Opinion: You will never ‘BeReal’ on social media

Embrace the facades of social media for what they are


Reinhard Dedecek

Via Reinhard Dedecek/Flickr.

Unbeknownst to those old enough to witness the birth of humanity’s most important invention, the “technological Big Bang,” the internet would go on to redefine human communication in just a few short decades. In the 21st century, for everyday people, this paradigm shift manifested as social media, rising with the old platforms like Myspace and Facebook and persisting with platforms like TikTok and BeReal.

A recent trend has intoxicated large swaths of people, promising them a break from the long-standing norms of social media – a return to “being real.” However, those partaking in this trend are, to quote Alan Watts, “trying to bite their own teeth.”

Although social media platforms differ in format, they all boil down to the same foundational idea. Whether a user is tweeting their hottest take, posting a vacation picture or videoing a scripted skit, that user is broadcasting a message to other users.
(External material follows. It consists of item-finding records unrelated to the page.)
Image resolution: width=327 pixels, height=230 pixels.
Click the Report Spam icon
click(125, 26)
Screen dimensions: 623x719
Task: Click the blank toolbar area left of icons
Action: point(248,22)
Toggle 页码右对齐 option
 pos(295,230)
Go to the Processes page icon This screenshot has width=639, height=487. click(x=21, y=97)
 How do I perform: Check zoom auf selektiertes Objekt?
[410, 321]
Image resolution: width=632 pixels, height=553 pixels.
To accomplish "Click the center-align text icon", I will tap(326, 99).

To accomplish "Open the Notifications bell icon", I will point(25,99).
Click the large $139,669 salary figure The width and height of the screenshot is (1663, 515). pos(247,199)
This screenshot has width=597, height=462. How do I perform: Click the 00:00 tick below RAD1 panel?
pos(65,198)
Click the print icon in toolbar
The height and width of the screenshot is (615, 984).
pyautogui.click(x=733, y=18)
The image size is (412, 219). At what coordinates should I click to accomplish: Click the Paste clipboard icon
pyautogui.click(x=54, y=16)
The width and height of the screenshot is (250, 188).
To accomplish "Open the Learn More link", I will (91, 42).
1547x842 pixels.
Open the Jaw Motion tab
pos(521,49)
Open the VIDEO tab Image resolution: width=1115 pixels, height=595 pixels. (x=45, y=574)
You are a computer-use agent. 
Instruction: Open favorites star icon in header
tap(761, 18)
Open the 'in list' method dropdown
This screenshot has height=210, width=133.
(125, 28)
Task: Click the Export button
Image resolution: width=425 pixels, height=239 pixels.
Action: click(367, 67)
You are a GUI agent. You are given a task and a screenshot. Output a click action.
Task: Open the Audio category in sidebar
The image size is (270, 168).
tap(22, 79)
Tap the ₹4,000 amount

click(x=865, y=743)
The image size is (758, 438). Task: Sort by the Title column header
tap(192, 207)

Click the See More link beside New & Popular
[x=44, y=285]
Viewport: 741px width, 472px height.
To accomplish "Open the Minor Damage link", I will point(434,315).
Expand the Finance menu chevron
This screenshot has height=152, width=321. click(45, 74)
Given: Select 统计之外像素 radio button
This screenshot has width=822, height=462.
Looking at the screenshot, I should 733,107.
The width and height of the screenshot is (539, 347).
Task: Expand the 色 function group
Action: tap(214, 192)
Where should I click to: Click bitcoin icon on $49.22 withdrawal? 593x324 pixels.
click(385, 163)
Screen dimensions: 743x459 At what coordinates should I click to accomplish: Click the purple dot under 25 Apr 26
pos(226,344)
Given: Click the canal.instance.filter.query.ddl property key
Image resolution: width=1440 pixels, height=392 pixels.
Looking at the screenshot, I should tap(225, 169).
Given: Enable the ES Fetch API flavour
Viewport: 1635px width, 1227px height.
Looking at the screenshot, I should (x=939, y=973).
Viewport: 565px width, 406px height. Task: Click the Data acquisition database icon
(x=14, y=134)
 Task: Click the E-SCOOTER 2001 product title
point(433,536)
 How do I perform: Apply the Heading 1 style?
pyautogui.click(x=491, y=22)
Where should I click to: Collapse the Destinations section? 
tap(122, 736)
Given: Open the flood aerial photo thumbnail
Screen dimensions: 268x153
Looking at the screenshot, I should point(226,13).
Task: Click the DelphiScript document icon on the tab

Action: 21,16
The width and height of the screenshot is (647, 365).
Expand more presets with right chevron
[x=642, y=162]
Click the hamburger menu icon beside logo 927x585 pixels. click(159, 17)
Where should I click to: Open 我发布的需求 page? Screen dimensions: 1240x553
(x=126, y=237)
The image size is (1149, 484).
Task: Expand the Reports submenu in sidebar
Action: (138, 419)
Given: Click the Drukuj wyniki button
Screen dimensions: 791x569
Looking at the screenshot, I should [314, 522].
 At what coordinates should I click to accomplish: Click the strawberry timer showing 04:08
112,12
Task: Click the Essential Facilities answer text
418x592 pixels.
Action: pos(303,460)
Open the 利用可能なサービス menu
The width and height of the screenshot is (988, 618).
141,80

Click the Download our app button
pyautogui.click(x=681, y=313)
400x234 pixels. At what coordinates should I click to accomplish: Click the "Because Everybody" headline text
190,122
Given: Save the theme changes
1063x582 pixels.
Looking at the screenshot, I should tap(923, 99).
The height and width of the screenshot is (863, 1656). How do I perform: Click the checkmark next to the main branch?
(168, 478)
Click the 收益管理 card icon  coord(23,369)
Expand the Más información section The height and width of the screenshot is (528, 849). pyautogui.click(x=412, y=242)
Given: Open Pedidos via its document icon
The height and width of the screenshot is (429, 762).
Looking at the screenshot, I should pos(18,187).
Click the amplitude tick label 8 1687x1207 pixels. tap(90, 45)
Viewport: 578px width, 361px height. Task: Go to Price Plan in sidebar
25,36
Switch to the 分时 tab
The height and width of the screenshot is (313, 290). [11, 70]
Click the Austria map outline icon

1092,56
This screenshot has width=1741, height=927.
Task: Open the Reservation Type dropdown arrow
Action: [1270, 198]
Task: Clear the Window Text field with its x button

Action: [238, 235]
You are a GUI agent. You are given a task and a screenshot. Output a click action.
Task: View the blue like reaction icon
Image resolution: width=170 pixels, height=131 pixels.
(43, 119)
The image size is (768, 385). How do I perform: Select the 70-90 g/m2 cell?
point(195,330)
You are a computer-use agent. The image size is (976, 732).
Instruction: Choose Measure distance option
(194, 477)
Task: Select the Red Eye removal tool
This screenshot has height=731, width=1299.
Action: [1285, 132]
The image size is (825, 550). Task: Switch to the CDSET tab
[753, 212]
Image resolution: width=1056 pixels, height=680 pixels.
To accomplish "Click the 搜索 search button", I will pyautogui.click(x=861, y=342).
What kind of message is being sent is entirely up to the poster, even if they don’t realize it.

The message can be purposeful and with an agenda or entirely innocuous. An example of the former is a political hot take laden with fallacies intended to stir anger. An example of the latter is the aforementioned vacation picture. But even the user who posted this picture is sending a message. They’re not just uploading a photo, they’re implicitly saying “Look, I am on vacation and am enjoying it.”

To be clear – there is nothing wrong with this. The point is to establish that everything posted on social media is done through a conscious action resulting in a message. Viewing a person’s social media presence is not like looking at their lives through a transparent screen. It’s like looking through a keyhole and the things visible on the other side are deliberately assembled for viewing.

By virtue of this, social media is fundamentally incompatible with the “authenticity” being toted by recent trends. But one of the biggest advocates, a platform called BeReal (how terribly on the nose), attempts to circumvent the norms established by other platforms by giving users, at random points in the day, two minutes to take a picture of whatever they were doing. More specifically, two photos. One from the phone’s front camera and another from the rear. The reminder is headlined by a message from the app: “Time to BeReal.”

In theory, BeReal is totally antithetical to the model of other platforms. A random two-minute window should make it impossible to manufacture a scene or, as previously described, send a deliberate message. However, the app makes it simple to get around its rules.

For one, the photos can be re-taken countless times, as long as they’re taken within the two-minute window. Secondly, the counter on said window doesn’t actually start until the user interacts with the reminder. Theoretically you can get the notification at 10 a.m. while eating cereal but choose not to open it until, say, you have something eventful happening at 8 p.m.

Although not currently at peak popularity, BeReal trended wildly late 2022, averaging 14 million daily users in October, according to mobile app tracker Apptopia.

The app’s exploitable interface combined with its rapid popularity resulted in its core purpose collapsing and users defaulting back to orchestrated messages of other platforms. Mashable’s Elena Cavender, after testing the app for herself, found that BeReal users began to upload their memorable BeReals to TikTok, generating thousands of likes and copycats. As Cavender put it, “what was marketed as an authentic social media platform is now just another way to commodify your life.”

The fascination with presenting “raw” or “real” images of oneself on social media is not new. For example, “Spam” accounts on Instagram have been used for this purpose. While an ear-to-ear selfie may be posted on a main Instagram account, a spam would be used to post something more candid and less glamorized, sometimes with a caption detailing a random tangent, rant or train of thought. “Private” stories, viewable only by select people, serve the same purpose. The draw with spam accounts and private stories, as the name suggests, is that they’re only intended to be viewed by select people out of an overall following.

The reality is, social media is a permanent part of our social lives but that doesn’t mean it’s the be-all and end-all definition of our identity. The desire to be perceived as authentic on social media is, bluntly, futile. And pointless. And a little bit ironic. A person’s social media presence will always present a shell of themselves and never the real deal. To re-introduce Watts’ quote fully: “Trying to define yourself is like trying to bite your own teeth.”

The quote’s sentiment is applicable here. It seems as if the desire to be authentic on social media is an effort to express individualism, to define oneself. Which again, is not only okay, but good. Doing so on social media, however, is naught. So instead of trying to curate a profile that makes you look genuine, just go and be genuine in real life. If you commit to that, you won’t need a profile to do your bidding.